The Rondeau Cottage Community:

Myths vs. Facts

Correcting Misinformation About Ontario's Original Cottage Community

Typical Rondeau Cottages...

Most people who oppose cottages in Rondeau have never even visited Rondeau. Here is a look at typical Rondeau cottages viewed from the road. These were photographed at random and cover all areas of the park. Like in any community Rondeau's cottages span a wide range of design styles and build qualities. Some are modest, others are more impressive; some are small, others are large; some are well-maintained, others not so much. Even provincial government ministers have been misinformed about the true nature of our community -- we've heard them alternately claim our cottages are falling-down shacks and palatial estates. In actual fact they look very much like homes you'd find in any other rural village. The difference is, the province told us to build them inside a provincial park.

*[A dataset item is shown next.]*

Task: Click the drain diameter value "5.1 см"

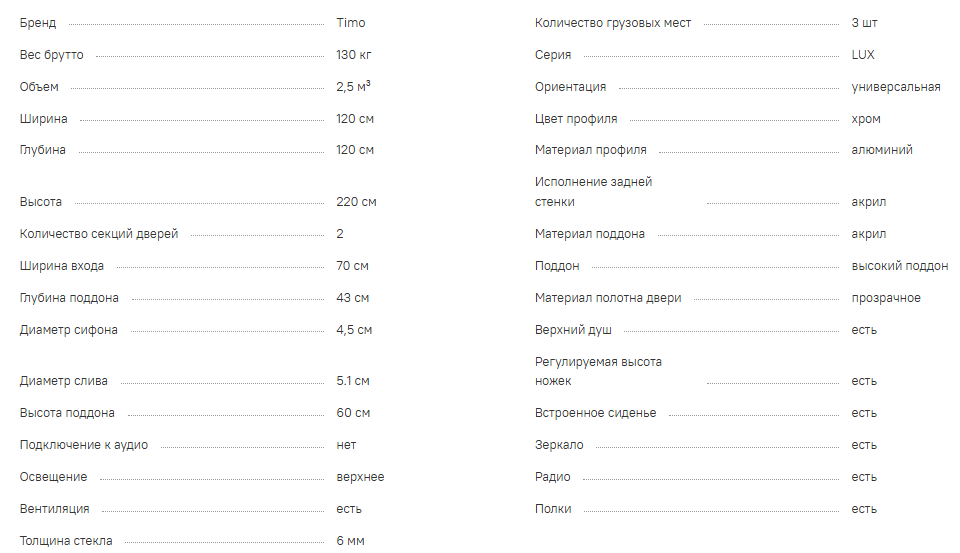Action: (353, 381)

The Rondeau Cottagers Association hopes that actually seeing the cottages as they exist today (autumn 2022) will allow those wanting all 278 cottages bulldozed en masse to appreciate how truly unique our tiny, perpetually-threatened village-in-a-park is. It's easy to hate people you've never met and criticize places you've never visited. In fact, every provincial Minister who has personally visited Rondeau in the last 30 years said the lots should be sold to the cottage owners.

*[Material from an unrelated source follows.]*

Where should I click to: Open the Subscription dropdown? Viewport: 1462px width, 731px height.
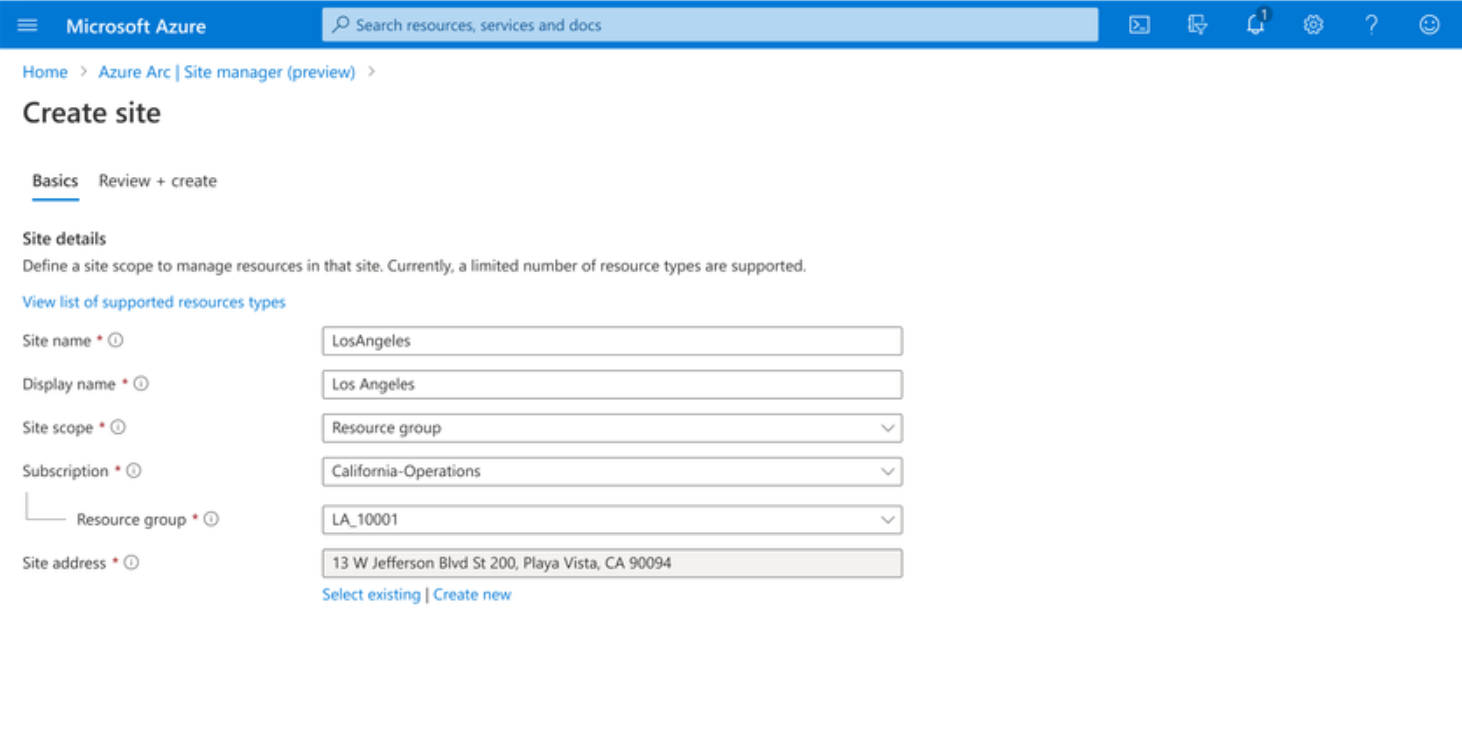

Our cottages are not terrible, awful, harmful, destructive places. We are not terrible, awful, harmful, destructive people. Since 1894 we've built a unique, resilient, ecologically-integrated village-in-a-park that we're proud to call our summer home.  

These are our cottages. This is our community.

This is Rondeau.

Parks are for people too.

Photos of the Lake Erie beach and dunes behind the cottages: The two photos below were taken on Lake Erie's sand dunes halfway to the beach behind a cottage on Lakeshore Rd. You can barely see the cottages along the road in the distance. The cottage lots here end apx 100m (350') from the water's edge. Everything you see is public park and will forever remain public.

Aerial Photo of the Rondeau Peninsula: In this photo the public campground and swimming beach are the open areas at lower- right, with Lakeshore Rd cutting a path parallel to the Lake Erie beach. Most cottages line Lakeshore Rd and cannot even be seen from the air. Photo believed to have been taken in the 1990's by pilot Austin Wright; shared by Ontario Parks.